In the odd case, I think you want to show that it is bijective onto its image ($\varphi_n$ is not surjective onto $\mathbb A^2$ because $|y|$ is determined by $|x|$). Pick a point $(x,y)$ in the image of $\varphi_n$. Using what you said in your question, you need to show that $\frac{y}{x^m} = \frac{t^{2m+1}}{(t^2)^m}$ gives you an inverse to the map $\varphi_n$.

Answer 2

0) First of all you probably want to assume that the base field is algebraically closed: if the base field is $\mathbb R$ and $n=2$ the image of $\phi_2$ is not even algebraic!
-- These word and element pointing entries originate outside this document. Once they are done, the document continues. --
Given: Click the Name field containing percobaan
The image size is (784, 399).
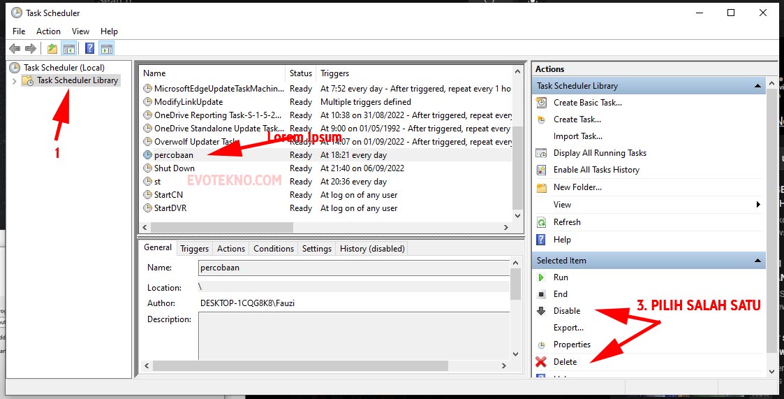Looking at the screenshot, I should coord(354,268).
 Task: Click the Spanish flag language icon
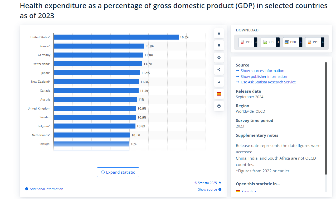coord(219,94)
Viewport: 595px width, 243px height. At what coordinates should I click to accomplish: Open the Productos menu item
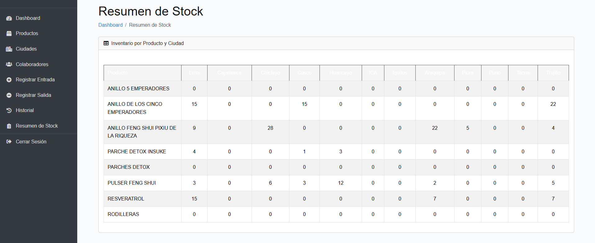(27, 34)
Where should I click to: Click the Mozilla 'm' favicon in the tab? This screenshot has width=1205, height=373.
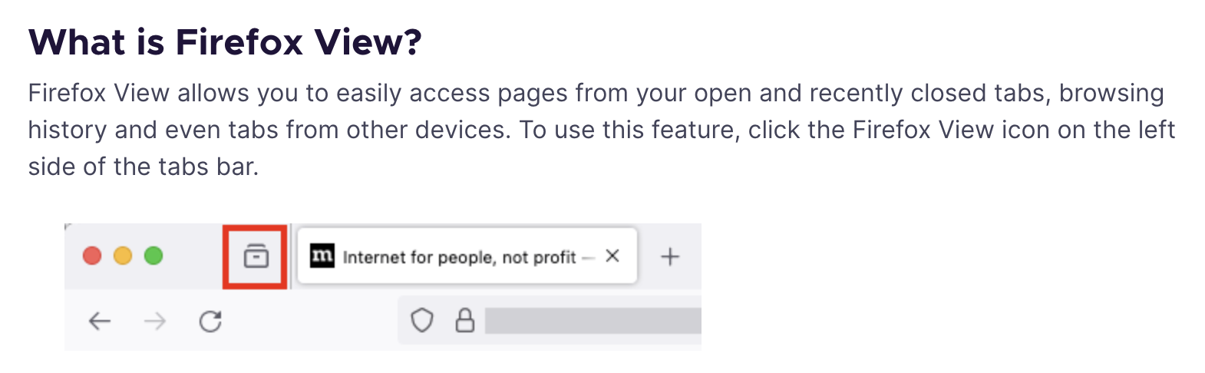pyautogui.click(x=322, y=256)
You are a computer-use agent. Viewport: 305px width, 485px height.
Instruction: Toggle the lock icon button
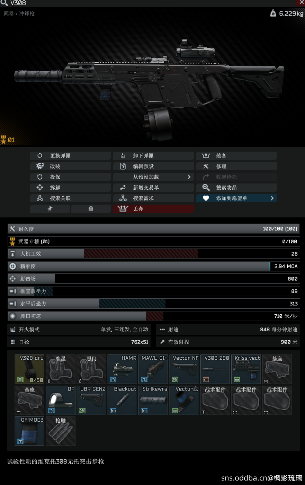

So let us suppose that $k=\bar k$.

1) $\textbf n=2k$ even
It is clear that the image of $\phi_n$ is the curve $A_n\subset \mathbb A^2$ with equation $y=x^k$, obviously isomorphic to $\mathbb A^1$, since it is the graph of $\mathbb A^1 \to \mathbb A^1: z\mapsto z^k $.
That the map is $2:1$ away from zero is also easy: given a point $(x,x^k)\in A_n$ choose a square root $\xi\in k$ of $x$ and check that the preimage of your point is the set $\{\xi, -\xi\}$ .

2) $\textbf n=2k+1$ odd
The morphism $\phi_n$ is a bijection onto the curve with equation $y^2=x^n$.
The inverse bijection restricts to an isomorphism $\psi_n: C\setminus \{(0,0)\}\to \mathbb A^1\setminus \{0\}:(x,y)\mapsto \frac {y}{x^k}$, which proves that $\phi_n$ is a birational morphism.
However, not only can $\psi_n$ not be regularly extended to the whole of $C_n$, but $C_n$ is not isomorphic to $\mathbb A^1$ under any isomorphism at all because $C_n$ is singular (with $(0,0)$ as a singularity), while $\mathbb A^1$ is regular.